For a Group to qualify as a “small group,” it is required to meet a minimum of 2 of the 3 following quantitative criteria on a consolidated basis (Parent + Subsidiaries) within the last two consecutive financial years :
- Total annual consolidated revenue of $10 million or less;(Total revenue ≤ S$10m)
- Total gross consolidated assets of $10 million or less; or (Total assets ≤ S$10m)
- The total number of 50 employees or less. (No. of employees ≤ 50)
An Illustration
On the 21st of January 2020, Company X was incorporated as a private company. Its gross assets were valued at $6 million at the end of the financial year 2020, with 42 employees and annual revenue of $8 million. Company X did not need to undergo a Statutory Audit as all the qualifying criteria for a small company were fulfilled. In the case that a private company decides to stop being a private company, it will then be subject to a statutory audit.
Therefore, if Company X decides to stop being a private company in the year 2021, it will be subject to a statutory audit.
2. What causes changes in the Audit Status of the Company?
Companies that fall under the “small company” category generally hold that status for subsequent financial years until they are disqualified. When they are disqualified, the following criteria must be met:
- It stops being a private company during a financial year; or
- It has failed to meet at least 2 of the 3 quantitative criteria in the previous 2 financial years.
When a group falls under the “small group” category, they usually hold this status for subsequent financial years until they fail to meet at least 2 of the 3 quantitative criteria within the previous 2 financial years.

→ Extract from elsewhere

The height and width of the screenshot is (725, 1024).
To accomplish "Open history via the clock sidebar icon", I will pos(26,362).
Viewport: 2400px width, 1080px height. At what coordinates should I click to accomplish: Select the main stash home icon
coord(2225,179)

3. What are the requirements for companies that are audit-exempt?
Companies still must prepare and file unaudited annual financial statements even if it is exempted from statutory audit. These statements help in the computation and preparation of the company’s corporate tax returns. Companies that are exempted from audit do not have to appoint an auditor within three months of incorporation, and their accounts are not audited.
4. Transitional Provisions for existing companies:
All existing companies, whether corporate or individual shareholder, incorporated on or before 30th June 2015 can qualify as “small company”, if it meets at least 2 out of 3 quantitative criteria for the financial year commencing from 1st July 2015 i.e.,
- Total annual revenue of $10 million or less; (Total revenue ≤ S$10m)

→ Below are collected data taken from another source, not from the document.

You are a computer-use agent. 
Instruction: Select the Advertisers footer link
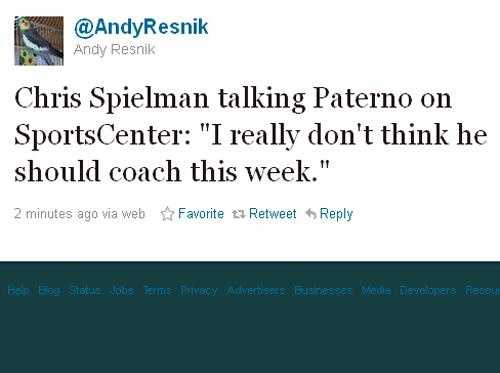click(256, 291)
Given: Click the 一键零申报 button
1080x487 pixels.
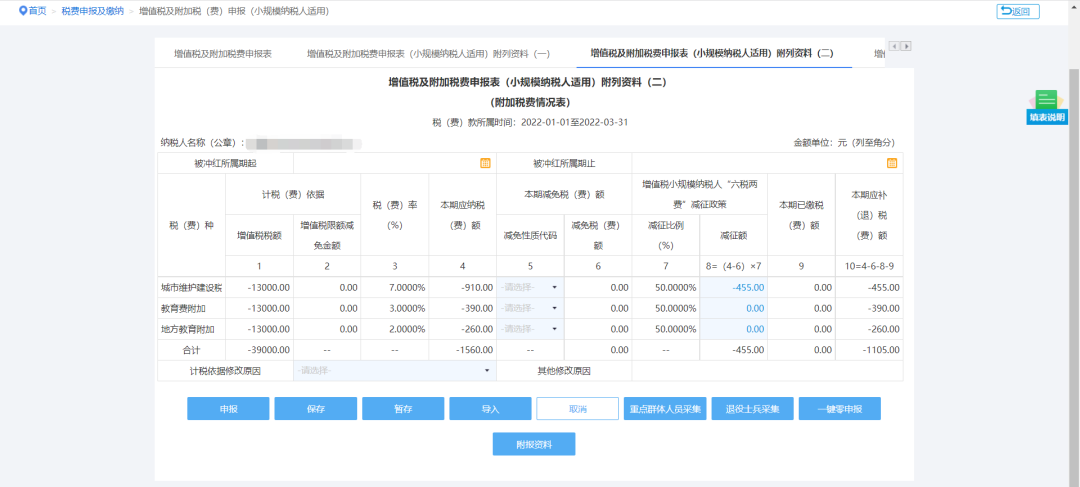Looking at the screenshot, I should [x=839, y=409].
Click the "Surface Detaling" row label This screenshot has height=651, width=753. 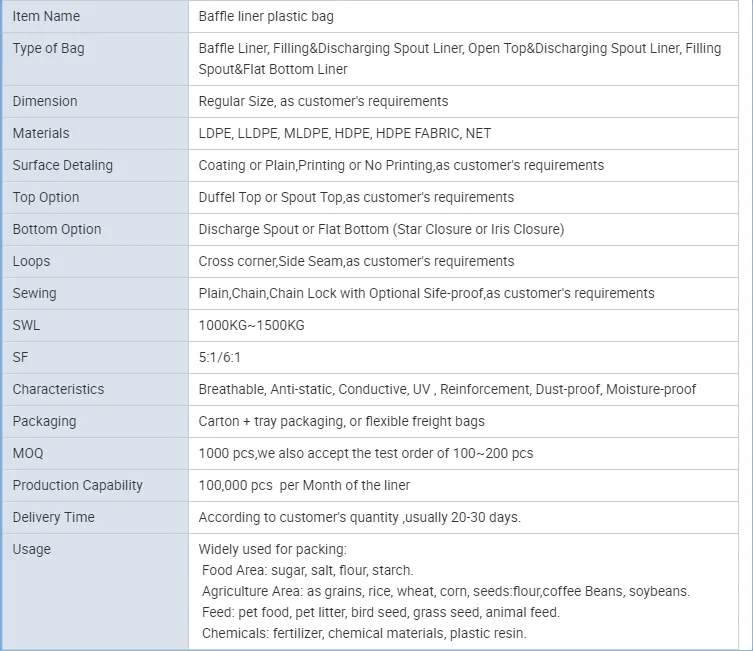point(63,165)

- Total gross assets of $10 million or less at the end of the financial reporting period; or (Total assets ≤ S$10m)\
- 50 employees or less at the end of the financial year. (No. of employees ≤ 50)
5. What are the non-compliance penalties in a Statutory Audit?
Companies that are not exempted from the Statutory Audit must appoint an auditor within 3 months of their incorporation.
Failure to do so in Singapore is a punishable offense that may incur penalties. Section 173A (1) states that a company shall by notice furnish to the Registrar –
- Within 14 days after a person becomes an auditor; and
- Within 14 days after any change in the appointment of an auditor.
Failure to comply with the above section is an offense of the Act and every officer of the company who is in default shall each be guilty of an offense and shall be liable on conviction to a fine not exceeding $5,000 and also to a default penalty.
Conclusion
A statutory Audit is not required for a company in the category of a “small company” or a “small group”. They are required to meet a number of quantitative criteria in order to qualify as a small business or a small group, deeming them exempt from statutory audits. In the case that a “small company” or a “small group” qualifying exemptions are not met, the company or group is then required to appoint a statutory auditor to conduct a statutory audit.